— 待办任务 —
1. 请根据原文，列出钎料合金区由哪些组织构成。
2. 请把原文中从“SUN Yuan, LIU”一直到“Sin, 2013, 49(12): 1581-1589.”为止的全部文字照抄下来。

— 原文 —
孙元,刘纪德,刘忠明,杨金侠,李金国,金涛,孙晓峰. 钴基钎料钎焊DD5单晶高温合金的接头微观组织演变与力学性能研究[J]. 金属学报, 2013, 49(12): 1581-1589.
SUN Yuan, LIU Jide, LIU Zhongming, YANG Jinxia, LI Jinguo, JIN Tao, SUN Xiaofeng. MICROSTRUCTURE EVOLUTION AND MECHANICAL PROPERTIES OF DD5 SINGLE CRYSTAL SUPERALLOY JOINT BRAZED BY Co—BASED FILLER ALLOY[J]. Acta Metall Sin, 2013, 49(12): 1581-1589.

全文: PDF(5874 KB)  
摘要: 

利用SEM, EPMA和TEM, 观察了在1453 K Co—Ni—Si—B钎料钎焊的DD5镍基单晶高温合金接头的显微组织,分析保温时间变化对接头显微组织和力学性能的影响, 并深入讨论接头的形成机制.结果表明: 接头主要由钎料合金区、界面连接区和元素扩散区3个区域组成.钎料合金区位于焊缝中央, 由Ni—Co固溶体、M3B2型硼化物、CrB和Ni—Si化合物构成;与之相邻为界面连接区, 主要为等温凝固形成的Ni—Co固溶体组织;元素扩散区位于界面连接区与母材之间, 由γ相、γ′相和元素互扩散形成的颗粒状M3B2构成. 随着保温时间的延长,焊接缺陷减少, 界面连接区厚度增加, 钎料合金区中球形Ni—Co固溶体尺寸增大,脆性化合物相数量减少, 接头在1143 K的抗拉强度由198.5 MPa提高至580 MPa.高温拉伸试样的断口观察表明: 断裂发生在焊缝处, 为混合断裂模式,保温时间延长可提高焊缝与母材的界面结合强度, 控制脆性化合物相的形成,改善接头的高温力学性能. 综合考虑接头的组织和性能, 最佳保温时间约为180 min.

— 素材 —

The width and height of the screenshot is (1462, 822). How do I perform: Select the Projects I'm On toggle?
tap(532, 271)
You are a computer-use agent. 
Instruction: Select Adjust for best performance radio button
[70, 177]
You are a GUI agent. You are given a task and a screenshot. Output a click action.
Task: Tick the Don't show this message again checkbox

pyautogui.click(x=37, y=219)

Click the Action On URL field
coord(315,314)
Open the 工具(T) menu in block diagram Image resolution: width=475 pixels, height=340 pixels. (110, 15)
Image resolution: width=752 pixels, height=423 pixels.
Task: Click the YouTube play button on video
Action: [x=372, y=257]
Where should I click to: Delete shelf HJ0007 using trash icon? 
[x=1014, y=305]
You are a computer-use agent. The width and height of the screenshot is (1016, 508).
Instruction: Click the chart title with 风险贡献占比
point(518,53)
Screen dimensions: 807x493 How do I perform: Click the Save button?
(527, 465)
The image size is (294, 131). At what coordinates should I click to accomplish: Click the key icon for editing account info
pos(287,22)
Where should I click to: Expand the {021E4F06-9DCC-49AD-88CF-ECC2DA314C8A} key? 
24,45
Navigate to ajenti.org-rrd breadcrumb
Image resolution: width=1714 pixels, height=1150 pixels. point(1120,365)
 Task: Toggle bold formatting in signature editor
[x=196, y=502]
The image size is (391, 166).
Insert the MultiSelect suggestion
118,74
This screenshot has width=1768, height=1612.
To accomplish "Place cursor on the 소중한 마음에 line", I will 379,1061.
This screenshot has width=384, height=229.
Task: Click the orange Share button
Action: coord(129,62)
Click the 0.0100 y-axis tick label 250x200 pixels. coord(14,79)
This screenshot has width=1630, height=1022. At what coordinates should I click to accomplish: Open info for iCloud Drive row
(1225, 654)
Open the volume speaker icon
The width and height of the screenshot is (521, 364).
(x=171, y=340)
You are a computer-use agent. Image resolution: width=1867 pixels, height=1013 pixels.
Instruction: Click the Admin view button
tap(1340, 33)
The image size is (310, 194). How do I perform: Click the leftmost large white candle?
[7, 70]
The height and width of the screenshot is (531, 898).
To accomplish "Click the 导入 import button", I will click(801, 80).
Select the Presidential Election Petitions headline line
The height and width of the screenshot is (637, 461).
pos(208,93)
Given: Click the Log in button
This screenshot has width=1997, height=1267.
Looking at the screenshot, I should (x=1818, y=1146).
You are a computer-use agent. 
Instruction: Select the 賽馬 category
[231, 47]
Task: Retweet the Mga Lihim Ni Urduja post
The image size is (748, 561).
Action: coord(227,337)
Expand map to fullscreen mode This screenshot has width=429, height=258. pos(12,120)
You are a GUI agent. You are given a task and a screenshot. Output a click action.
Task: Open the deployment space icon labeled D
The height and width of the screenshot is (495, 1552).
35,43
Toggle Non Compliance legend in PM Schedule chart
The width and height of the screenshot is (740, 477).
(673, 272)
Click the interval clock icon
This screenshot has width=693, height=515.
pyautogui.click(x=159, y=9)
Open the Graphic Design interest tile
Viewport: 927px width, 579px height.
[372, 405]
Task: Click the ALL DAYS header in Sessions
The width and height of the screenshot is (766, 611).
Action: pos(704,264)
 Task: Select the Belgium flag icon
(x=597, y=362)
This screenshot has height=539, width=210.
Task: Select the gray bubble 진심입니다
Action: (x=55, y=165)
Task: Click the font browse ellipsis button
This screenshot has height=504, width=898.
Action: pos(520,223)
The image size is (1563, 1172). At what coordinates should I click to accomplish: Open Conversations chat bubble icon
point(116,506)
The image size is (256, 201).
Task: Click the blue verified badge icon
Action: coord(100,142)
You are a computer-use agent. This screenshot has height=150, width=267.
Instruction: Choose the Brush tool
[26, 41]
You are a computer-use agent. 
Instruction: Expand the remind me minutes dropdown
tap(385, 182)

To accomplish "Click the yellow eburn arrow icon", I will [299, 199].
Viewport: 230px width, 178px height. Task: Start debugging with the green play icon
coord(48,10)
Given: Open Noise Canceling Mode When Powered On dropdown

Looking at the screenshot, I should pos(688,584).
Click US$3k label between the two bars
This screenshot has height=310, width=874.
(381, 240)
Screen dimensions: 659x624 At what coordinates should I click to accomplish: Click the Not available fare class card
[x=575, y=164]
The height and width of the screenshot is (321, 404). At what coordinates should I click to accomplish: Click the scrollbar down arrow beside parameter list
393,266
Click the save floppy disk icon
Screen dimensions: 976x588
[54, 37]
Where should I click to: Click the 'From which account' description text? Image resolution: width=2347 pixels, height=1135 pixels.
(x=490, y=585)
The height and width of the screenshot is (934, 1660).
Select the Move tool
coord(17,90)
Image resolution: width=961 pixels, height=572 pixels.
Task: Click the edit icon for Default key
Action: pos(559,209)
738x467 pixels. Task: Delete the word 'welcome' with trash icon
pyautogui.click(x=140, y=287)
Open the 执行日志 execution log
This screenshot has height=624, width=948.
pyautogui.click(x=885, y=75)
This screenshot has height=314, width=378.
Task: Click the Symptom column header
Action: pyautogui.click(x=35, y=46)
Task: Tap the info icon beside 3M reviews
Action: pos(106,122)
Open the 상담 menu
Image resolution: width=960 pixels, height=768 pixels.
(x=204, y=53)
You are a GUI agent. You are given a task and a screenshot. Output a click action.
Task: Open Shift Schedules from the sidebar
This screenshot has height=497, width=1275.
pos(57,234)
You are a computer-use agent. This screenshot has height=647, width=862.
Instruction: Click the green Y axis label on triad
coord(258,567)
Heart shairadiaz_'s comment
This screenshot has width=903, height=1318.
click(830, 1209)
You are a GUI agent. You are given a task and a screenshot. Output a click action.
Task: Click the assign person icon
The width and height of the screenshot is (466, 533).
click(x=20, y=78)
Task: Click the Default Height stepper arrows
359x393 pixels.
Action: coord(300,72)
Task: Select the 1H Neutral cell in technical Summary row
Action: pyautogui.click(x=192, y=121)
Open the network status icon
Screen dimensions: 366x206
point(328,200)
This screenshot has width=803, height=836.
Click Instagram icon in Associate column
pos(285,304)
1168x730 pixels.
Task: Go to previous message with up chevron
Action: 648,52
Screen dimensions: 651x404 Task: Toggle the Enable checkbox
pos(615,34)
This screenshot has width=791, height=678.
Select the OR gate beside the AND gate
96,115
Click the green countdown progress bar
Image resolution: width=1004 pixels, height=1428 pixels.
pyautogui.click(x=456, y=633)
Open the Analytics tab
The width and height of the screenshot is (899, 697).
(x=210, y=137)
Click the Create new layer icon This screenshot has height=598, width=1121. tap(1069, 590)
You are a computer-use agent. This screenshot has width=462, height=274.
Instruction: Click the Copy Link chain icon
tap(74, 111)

— 参考答案 —
1. Ni—Co固溶体、M3B2型硼化物、CrB、Ni—Si化合物

2.
SUN Yuan, LIU Jide, LIU Zhongming, YANG Jinxia, LI Jinguo, JIN Tao, SUN Xiaofeng. MICROSTRUCTURE EVOLUTION AND MECHANICAL PROPERTIES OF DD5 SINGLE CRYSTAL SUPERALLOY JOINT BRAZED BY Co—BASED FILLER ALLOY[J]. Acta Metall Sin, 2013, 49(12): 1581-1589.